# foundationdb-simulation
The goal of this crate is to enable testing of rust layers in the official FoundationDB simulation.
## How does it work
FoundationDB is written in flow and transpiled to C++. Rust and C++ objects are not compatible so
every methods of all supported objects have been translated to a C function that takes a raw
pointer to the object as first argument.
This crate contains 4 types of wrappers:
- C++ that maps behavior to C bindings and will be called by the fdbserver directly
- Rust that implements C bindings from C++ (C++ to Rust bridge)
- Rust that maps behavior to C bindings
- C++ that implements C bindings from Rust (Rust to C++ bridge)
## Warning
Due to the high level of coupling between this crate and FoundationDB, please note that:
- we are supporting only 7.1 and 7.3 for now
- it needs to be build within [the official Docker image](https://hub.docker.com/r/foundationdb/build)
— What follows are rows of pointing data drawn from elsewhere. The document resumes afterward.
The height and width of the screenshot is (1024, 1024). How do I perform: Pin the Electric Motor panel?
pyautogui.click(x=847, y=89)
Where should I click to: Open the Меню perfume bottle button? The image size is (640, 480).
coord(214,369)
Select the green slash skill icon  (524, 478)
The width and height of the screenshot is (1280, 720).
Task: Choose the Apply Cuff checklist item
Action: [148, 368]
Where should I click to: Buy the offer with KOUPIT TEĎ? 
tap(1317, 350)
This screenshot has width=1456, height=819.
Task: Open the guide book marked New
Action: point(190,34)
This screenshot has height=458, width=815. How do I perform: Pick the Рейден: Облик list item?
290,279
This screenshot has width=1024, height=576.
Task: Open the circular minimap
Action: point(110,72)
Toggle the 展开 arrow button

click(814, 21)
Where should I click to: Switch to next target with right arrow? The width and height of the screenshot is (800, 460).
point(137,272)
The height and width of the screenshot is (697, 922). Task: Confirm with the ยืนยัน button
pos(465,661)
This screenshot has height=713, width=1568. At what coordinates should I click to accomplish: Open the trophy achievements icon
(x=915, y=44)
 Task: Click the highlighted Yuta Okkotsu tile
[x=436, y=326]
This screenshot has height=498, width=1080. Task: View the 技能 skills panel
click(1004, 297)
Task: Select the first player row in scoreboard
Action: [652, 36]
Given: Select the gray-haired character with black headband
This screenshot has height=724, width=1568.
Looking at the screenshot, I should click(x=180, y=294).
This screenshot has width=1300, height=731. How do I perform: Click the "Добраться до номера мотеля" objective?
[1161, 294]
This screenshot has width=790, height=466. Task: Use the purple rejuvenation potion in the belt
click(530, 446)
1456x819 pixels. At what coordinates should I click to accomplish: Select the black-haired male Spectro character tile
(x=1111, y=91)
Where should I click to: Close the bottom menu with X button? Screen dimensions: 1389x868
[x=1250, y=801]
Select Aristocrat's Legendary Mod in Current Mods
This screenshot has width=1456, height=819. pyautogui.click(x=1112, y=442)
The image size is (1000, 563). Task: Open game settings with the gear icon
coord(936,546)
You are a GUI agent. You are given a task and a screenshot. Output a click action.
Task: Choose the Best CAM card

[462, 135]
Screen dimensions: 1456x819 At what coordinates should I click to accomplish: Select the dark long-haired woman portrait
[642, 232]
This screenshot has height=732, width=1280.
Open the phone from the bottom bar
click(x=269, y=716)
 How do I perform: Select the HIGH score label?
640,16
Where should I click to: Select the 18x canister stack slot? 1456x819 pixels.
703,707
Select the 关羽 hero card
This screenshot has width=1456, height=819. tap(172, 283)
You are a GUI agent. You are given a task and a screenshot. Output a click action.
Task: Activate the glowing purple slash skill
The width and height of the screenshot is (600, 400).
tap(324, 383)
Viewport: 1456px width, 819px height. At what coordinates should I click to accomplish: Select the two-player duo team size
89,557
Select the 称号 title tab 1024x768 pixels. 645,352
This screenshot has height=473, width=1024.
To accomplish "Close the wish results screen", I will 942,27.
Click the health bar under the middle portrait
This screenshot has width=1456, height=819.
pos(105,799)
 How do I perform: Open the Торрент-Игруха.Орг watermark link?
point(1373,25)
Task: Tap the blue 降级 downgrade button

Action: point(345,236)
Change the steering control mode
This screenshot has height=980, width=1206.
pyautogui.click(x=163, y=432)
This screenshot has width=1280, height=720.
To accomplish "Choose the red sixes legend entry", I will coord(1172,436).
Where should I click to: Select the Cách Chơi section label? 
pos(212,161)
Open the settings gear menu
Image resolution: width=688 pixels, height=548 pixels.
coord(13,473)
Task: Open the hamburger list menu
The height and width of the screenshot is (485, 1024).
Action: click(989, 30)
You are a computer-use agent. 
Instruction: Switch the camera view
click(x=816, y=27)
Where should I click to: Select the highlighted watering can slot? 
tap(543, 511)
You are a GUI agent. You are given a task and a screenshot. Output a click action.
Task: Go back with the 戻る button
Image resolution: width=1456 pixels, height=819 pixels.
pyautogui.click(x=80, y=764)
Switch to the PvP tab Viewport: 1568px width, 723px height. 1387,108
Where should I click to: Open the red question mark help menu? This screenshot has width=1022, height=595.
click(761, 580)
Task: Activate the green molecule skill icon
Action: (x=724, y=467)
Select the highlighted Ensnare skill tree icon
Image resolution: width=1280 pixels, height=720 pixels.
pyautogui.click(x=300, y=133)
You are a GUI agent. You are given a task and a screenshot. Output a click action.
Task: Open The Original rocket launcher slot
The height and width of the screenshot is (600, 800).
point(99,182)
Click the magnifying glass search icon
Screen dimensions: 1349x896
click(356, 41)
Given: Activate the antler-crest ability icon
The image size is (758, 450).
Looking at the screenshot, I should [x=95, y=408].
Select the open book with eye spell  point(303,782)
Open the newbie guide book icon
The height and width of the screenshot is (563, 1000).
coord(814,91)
- linker needs to be set to `clang` for 7.3
It is highly recommanded to follow the [provided example](/foundationdb-simulation/examples/atomic) to setup everything correctly.
## Setup
Create a new Rust project following the library file structure:
```console
├── Cargo.toml
└── src/
└── lib.rs
```
Add the foundationdb-workloads crate in your `Cargo.toml` dependencies section.
Write a lib section as follow:
```toml
[lib]
name = "myworkload"
crate-type = ["cdylib"]
required-features = ["fdb-7_3", "fdb-docker"]
```
It is necessary that the crate-type is set to `cdylib` as the FoundationDB simulation expects a
shared object. You can replace `myworkload` by the name of your workload.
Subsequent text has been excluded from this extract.